A very thought-provoking video, Lee, I recommend that others watch it too.
Yowser, appreciate this nice bonus, Ron! Yet another interesting and informative post. Rereading now as I finish the morning coffee. This morning another bonus was to hear ”quick, three beers!”, the song of the Olive-sided Flycatcher taking a pit stop in the gulch behind the house…
Thank you, Susan. And congrats on your flycatcher. The only empid flycatcher I can ID by its call is the Willow Flycatcher.
Thanks. Very nice summary. You accomplished in a short blog post much of the essence of what took me an entire chapter of my textbook to write. Of course, as a college level text I needed to go into far more detail but this is a great summary for the non-biology major. (In case anyone asks, the entire book was never completed. My energy got diverted for a time fighting bigger health issues. Once those were gone, some new priorities became more important.)
Thanks very much, Dan. Knowing you approve means a lot with this post. As you obviously know, it was a challenge to present coherently and accurately in such an abbreviated manner.

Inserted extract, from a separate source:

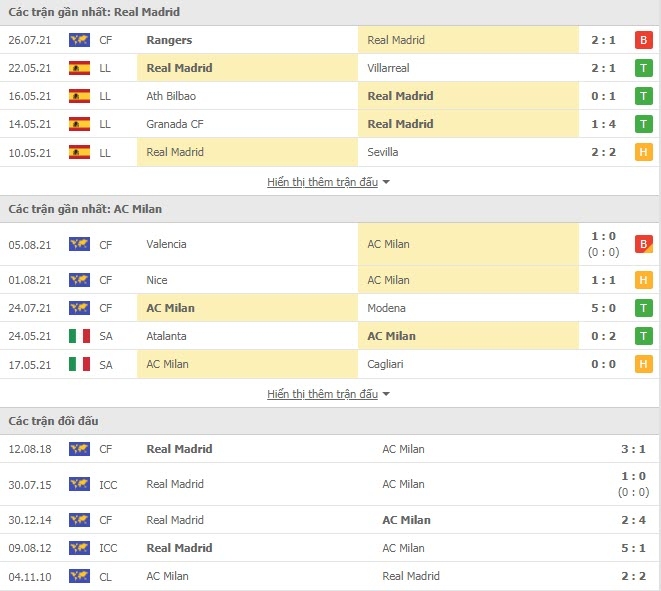Click the green T badge for Villarreal match

[643, 68]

Thank you. Muchly. Some of it I knew and needed reminders. I do wonder about our platypus and echidnas though. I wonder why they went down a different evolutionary path…
“I do wonder about our platypus and echidnas though. I wonder why they went down a different evolutionary path.
EC, seems to me that when it comes to evolution, many, if not most of your mammals heard the beat of a different drummer… 🙂
True enough. I do love our beasties though. And our birds.
Thanks for extending my appreciation of the marvels of evolution.
You’re very welcome, Burrdoo.
This is an amazing awe inspiring fascinating process to read about. Thank you!
Very much appreciated, Eloise.
So in an unfertilized bird egg, are all the parts there except for the embryo? When you crack an egg and are separating the yolk (the vitellus?) from the “white” (albumen), what is the white wiggly piece that looks like an intestine – is that the allantois?
Remarkable! Thanks for the bio class to start the week!
“what is the white wiggly piece that looks like an intestine”
I enjoyed your description of it, Carolyn.
It’s called the chalaza and there are two of them. They suspend the yolk in the center of the white (the albumen). The function of the chalazae then is to hold the yolk in its proper place in the egg.
I understand that some folks remove them before eating an egg. I can’t imagine why.
A great review! I feel that nostalgia of being in your 10th grade biology class at South High in 1974. Also, an interesting companion to the book I’m currently reading, “Sapiens: A Brief History of Humankind” by Yuval Noah Harari. Fascinating.
Those were the days my friend! I miss ol’ South High and so many of the students. Sure glad we got back in touch again.
Thanks –very interesting.
Thanks, Laurie.
Interesting! 🙂 Somewhere, MANY years ago, I seem to remember learning something about his tho not the added info on amphibians and Platypus etc. Chorion is a real PITA at times 😉
Winter storm warning out for tomorrow into Wed. Hope there’s good moisture with it!
“Chorion is a real PITA at times’
Judy, I had that problem just yesterday when I was trying to peal eggs for an egg salad sandwich.
Thanks for this post. Though studied long ago in biology and anatomy classes my brain needed a refresher course! Very interesting!
Thanks, Joanne. Refresher courses can be almost as valuable as the first time around.
Learning is just a significant human process that takes place in the brain. It is something that should never cease – in my case it has been a 76 year journey so far. Thanks for reminding me to use it.🤗
Mark, I’ve got a year on you (77) and I’m still learning. Including when I write a blog post like this one.
Wow. Always appreciate a lesson, and this one gives me a new perspective and appreciation for how things have developed.
Well done summary, just don’t send out a test.
It still blows my mind how in the face of entropy that the forces of life can evolve and adapt to propagate new life.
Thanks, Michael. Don’t worry – no test.